#### Recorded data:
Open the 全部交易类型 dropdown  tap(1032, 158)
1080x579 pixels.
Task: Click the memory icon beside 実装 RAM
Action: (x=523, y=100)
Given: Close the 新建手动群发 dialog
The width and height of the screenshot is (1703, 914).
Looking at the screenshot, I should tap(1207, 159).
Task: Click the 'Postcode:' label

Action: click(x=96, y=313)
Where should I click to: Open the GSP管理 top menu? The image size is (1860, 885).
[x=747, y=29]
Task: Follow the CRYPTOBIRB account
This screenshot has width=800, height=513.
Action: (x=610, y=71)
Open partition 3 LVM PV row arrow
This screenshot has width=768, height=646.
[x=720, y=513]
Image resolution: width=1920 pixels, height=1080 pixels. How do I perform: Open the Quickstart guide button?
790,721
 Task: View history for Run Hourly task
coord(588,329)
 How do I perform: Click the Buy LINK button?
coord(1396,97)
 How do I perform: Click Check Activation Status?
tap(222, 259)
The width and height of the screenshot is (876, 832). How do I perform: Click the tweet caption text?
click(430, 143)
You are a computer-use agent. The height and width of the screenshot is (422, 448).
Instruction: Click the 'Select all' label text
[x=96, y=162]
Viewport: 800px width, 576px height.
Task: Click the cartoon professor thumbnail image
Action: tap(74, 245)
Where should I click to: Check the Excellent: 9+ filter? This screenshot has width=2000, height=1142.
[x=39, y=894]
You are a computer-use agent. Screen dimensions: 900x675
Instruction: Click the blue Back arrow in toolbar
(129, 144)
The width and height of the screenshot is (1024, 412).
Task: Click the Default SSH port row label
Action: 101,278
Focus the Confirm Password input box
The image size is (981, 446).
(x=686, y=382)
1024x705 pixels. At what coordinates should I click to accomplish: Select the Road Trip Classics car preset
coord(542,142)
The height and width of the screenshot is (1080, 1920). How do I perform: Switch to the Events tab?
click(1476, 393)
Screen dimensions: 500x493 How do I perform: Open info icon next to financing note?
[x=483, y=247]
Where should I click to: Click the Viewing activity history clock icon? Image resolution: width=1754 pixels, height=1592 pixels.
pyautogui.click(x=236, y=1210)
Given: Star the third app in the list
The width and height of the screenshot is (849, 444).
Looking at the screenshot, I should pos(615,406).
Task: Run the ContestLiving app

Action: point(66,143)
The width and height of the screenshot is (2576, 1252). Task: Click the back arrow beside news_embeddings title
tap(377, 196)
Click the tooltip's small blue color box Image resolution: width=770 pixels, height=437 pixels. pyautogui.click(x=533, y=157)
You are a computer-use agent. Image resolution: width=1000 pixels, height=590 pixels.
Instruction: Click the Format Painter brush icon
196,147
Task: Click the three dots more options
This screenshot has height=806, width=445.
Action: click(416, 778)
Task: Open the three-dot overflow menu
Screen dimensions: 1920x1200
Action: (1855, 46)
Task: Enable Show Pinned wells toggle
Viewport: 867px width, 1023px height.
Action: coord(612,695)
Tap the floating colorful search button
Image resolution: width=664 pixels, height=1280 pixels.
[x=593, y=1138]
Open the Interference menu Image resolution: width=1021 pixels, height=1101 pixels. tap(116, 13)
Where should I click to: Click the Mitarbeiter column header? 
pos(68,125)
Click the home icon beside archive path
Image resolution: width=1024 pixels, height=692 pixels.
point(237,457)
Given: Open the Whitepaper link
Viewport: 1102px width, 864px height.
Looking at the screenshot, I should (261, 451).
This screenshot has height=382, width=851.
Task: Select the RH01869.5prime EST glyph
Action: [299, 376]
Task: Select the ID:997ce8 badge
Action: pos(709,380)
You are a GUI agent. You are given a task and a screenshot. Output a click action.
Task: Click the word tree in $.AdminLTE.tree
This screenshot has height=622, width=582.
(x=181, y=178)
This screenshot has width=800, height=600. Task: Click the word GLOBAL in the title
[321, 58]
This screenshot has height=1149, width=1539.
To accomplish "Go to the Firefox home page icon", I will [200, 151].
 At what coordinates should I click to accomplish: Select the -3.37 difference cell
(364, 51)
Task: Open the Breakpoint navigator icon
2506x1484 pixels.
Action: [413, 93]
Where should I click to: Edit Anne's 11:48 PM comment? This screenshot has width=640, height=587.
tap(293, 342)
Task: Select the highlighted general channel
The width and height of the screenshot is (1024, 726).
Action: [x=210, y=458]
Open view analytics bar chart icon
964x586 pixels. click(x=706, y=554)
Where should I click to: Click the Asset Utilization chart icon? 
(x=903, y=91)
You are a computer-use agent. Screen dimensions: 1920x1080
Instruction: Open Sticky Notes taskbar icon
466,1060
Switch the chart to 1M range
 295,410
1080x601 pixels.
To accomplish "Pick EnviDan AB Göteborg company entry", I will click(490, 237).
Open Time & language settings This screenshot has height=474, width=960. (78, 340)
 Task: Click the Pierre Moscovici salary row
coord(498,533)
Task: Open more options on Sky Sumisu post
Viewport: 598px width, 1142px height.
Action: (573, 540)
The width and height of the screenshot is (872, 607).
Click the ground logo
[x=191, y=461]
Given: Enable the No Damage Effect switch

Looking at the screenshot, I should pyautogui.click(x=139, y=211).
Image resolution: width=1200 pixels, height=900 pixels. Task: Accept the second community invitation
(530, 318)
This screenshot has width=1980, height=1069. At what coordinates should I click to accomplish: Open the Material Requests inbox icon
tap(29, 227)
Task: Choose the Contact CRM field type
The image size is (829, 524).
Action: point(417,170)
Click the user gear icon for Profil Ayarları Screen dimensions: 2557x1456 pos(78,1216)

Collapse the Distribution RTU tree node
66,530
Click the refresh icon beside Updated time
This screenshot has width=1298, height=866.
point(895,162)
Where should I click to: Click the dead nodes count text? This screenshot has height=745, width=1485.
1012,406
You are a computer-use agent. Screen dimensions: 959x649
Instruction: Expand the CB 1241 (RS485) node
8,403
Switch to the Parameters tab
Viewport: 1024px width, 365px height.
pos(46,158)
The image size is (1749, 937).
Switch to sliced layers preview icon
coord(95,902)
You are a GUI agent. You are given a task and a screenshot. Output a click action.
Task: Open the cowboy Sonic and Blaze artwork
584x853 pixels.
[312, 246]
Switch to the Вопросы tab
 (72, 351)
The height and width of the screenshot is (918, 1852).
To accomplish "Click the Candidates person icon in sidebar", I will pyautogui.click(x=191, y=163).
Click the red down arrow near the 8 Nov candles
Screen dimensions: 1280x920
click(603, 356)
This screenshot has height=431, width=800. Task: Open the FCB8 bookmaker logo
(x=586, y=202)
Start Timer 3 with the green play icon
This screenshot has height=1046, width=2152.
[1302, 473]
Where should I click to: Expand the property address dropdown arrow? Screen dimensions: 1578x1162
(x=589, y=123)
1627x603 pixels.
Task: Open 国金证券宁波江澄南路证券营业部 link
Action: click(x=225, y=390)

#### Given exercise:
Could you extract every line of the data above and reproduce each one verbatim, character for character?

#### Answer below:
Open the 全部交易类型 dropdown  tap(1032, 158)
1080x579 pixels.
Task: Click the memory icon beside 実装 RAM
Action: (x=523, y=100)
Given: Close the 新建手动群发 dialog
The width and height of the screenshot is (1703, 914).
Looking at the screenshot, I should tap(1207, 159).
Task: Click the 'Postcode:' label

Action: click(x=96, y=313)
Where should I click to: Open the GSP管理 top menu? The image size is (1860, 885).
[x=747, y=29]
Task: Follow the CRYPTOBIRB account
This screenshot has width=800, height=513.
Action: (x=610, y=71)
Open partition 3 LVM PV row arrow
This screenshot has width=768, height=646.
[x=720, y=513]
Image resolution: width=1920 pixels, height=1080 pixels. How do I perform: Open the Quickstart guide button?
790,721
 Task: View history for Run Hourly task
coord(588,329)
 How do I perform: Click the Buy LINK button?
coord(1396,97)
 How do I perform: Click Check Activation Status?
tap(222, 259)
The width and height of the screenshot is (876, 832). How do I perform: Click the tweet caption text?
click(430, 143)
You are a computer-use agent. The height and width of the screenshot is (422, 448).
Instruction: Click the 'Select all' label text
[x=96, y=162]
Viewport: 800px width, 576px height.
Task: Click the cartoon professor thumbnail image
Action: tap(74, 245)
Where should I click to: Check the Excellent: 9+ filter? This screenshot has width=2000, height=1142.
[x=39, y=894]
You are a computer-use agent. Screen dimensions: 900x675
Instruction: Click the blue Back arrow in toolbar
(129, 144)
The width and height of the screenshot is (1024, 412).
Task: Click the Default SSH port row label
Action: 101,278
Focus the Confirm Password input box
The image size is (981, 446).
(x=686, y=382)
1024x705 pixels. At what coordinates should I click to accomplish: Select the Road Trip Classics car preset
coord(542,142)
The height and width of the screenshot is (1080, 1920). How do I perform: Switch to the Events tab?
click(1476, 393)
Screen dimensions: 500x493 How do I perform: Open info icon next to financing note?
[x=483, y=247]
Where should I click to: Click the Viewing activity history clock icon? Image resolution: width=1754 pixels, height=1592 pixels.
pyautogui.click(x=236, y=1210)
Given: Star the third app in the list
The width and height of the screenshot is (849, 444).
Looking at the screenshot, I should pos(615,406).
Task: Run the ContestLiving app

Action: point(66,143)
The width and height of the screenshot is (2576, 1252). Task: Click the back arrow beside news_embeddings title
tap(377, 196)
Click the tooltip's small blue color box Image resolution: width=770 pixels, height=437 pixels. pyautogui.click(x=533, y=157)
You are a computer-use agent. Image resolution: width=1000 pixels, height=590 pixels.
Instruction: Click the Format Painter brush icon
196,147
Task: Click the three dots more options
This screenshot has height=806, width=445.
Action: click(416, 778)
Task: Open the three-dot overflow menu
Screen dimensions: 1920x1200
Action: (1855, 46)
Task: Enable Show Pinned wells toggle
Viewport: 867px width, 1023px height.
Action: coord(612,695)
Tap the floating colorful search button
Image resolution: width=664 pixels, height=1280 pixels.
[x=593, y=1138]
Open the Interference menu Image resolution: width=1021 pixels, height=1101 pixels. tap(116, 13)
Where should I click to: Click the Mitarbeiter column header? 
pos(68,125)
Click the home icon beside archive path
Image resolution: width=1024 pixels, height=692 pixels.
point(237,457)
Given: Open the Whitepaper link
Viewport: 1102px width, 864px height.
Looking at the screenshot, I should (261, 451).
This screenshot has height=382, width=851.
Task: Select the RH01869.5prime EST glyph
Action: [299, 376]
Task: Select the ID:997ce8 badge
Action: pos(709,380)
You are a GUI agent. You are given a task and a screenshot. Output a click action.
Task: Click the word tree in $.AdminLTE.tree
This screenshot has height=622, width=582.
(x=181, y=178)
This screenshot has width=800, height=600. Task: Click the word GLOBAL in the title
[321, 58]
This screenshot has height=1149, width=1539.
To accomplish "Go to the Firefox home page icon", I will [200, 151].
 At what coordinates should I click to accomplish: Select the -3.37 difference cell
(364, 51)
Task: Open the Breakpoint navigator icon
2506x1484 pixels.
Action: [413, 93]
Where should I click to: Edit Anne's 11:48 PM comment? This screenshot has width=640, height=587.
tap(293, 342)
Task: Select the highlighted general channel
The width and height of the screenshot is (1024, 726).
Action: [x=210, y=458]
Open view analytics bar chart icon
964x586 pixels. click(x=706, y=554)
Where should I click to: Click the Asset Utilization chart icon? 
(x=903, y=91)
You are a computer-use agent. Screen dimensions: 1920x1080
Instruction: Open Sticky Notes taskbar icon
466,1060
Switch the chart to 1M range
 295,410
1080x601 pixels.
To accomplish "Pick EnviDan AB Göteborg company entry", I will click(490, 237).
Open Time & language settings This screenshot has height=474, width=960. (78, 340)
 Task: Click the Pierre Moscovici salary row
coord(498,533)
Task: Open more options on Sky Sumisu post
Viewport: 598px width, 1142px height.
Action: (573, 540)
The width and height of the screenshot is (872, 607).
Click the ground logo
[x=191, y=461]
Given: Enable the No Damage Effect switch

Looking at the screenshot, I should pyautogui.click(x=139, y=211).
Image resolution: width=1200 pixels, height=900 pixels. Task: Accept the second community invitation
(530, 318)
This screenshot has width=1980, height=1069. At what coordinates should I click to accomplish: Open the Material Requests inbox icon
tap(29, 227)
Task: Choose the Contact CRM field type
The image size is (829, 524).
Action: point(417,170)
Click the user gear icon for Profil Ayarları Screen dimensions: 2557x1456 pos(78,1216)

Collapse the Distribution RTU tree node
66,530
Click the refresh icon beside Updated time
This screenshot has width=1298, height=866.
point(895,162)
Where should I click to: Click the dead nodes count text? This screenshot has height=745, width=1485.
1012,406
You are a computer-use agent. Screen dimensions: 959x649
Instruction: Expand the CB 1241 (RS485) node
8,403
Switch to the Parameters tab
Viewport: 1024px width, 365px height.
pos(46,158)
The image size is (1749, 937).
Switch to sliced layers preview icon
coord(95,902)
You are a GUI agent. You are given a task and a screenshot. Output a click action.
Task: Open the cowboy Sonic and Blaze artwork
584x853 pixels.
[312, 246]
Switch to the Вопросы tab
 (72, 351)
The height and width of the screenshot is (918, 1852).
To accomplish "Click the Candidates person icon in sidebar", I will pyautogui.click(x=191, y=163).
Click the red down arrow near the 8 Nov candles
Screen dimensions: 1280x920
click(603, 356)
This screenshot has height=431, width=800. Task: Open the FCB8 bookmaker logo
(x=586, y=202)
Start Timer 3 with the green play icon
This screenshot has height=1046, width=2152.
[1302, 473]
Where should I click to: Expand the property address dropdown arrow? Screen dimensions: 1578x1162
(x=589, y=123)
1627x603 pixels.
Task: Open 国金证券宁波江澄南路证券营业部 link
Action: click(x=225, y=390)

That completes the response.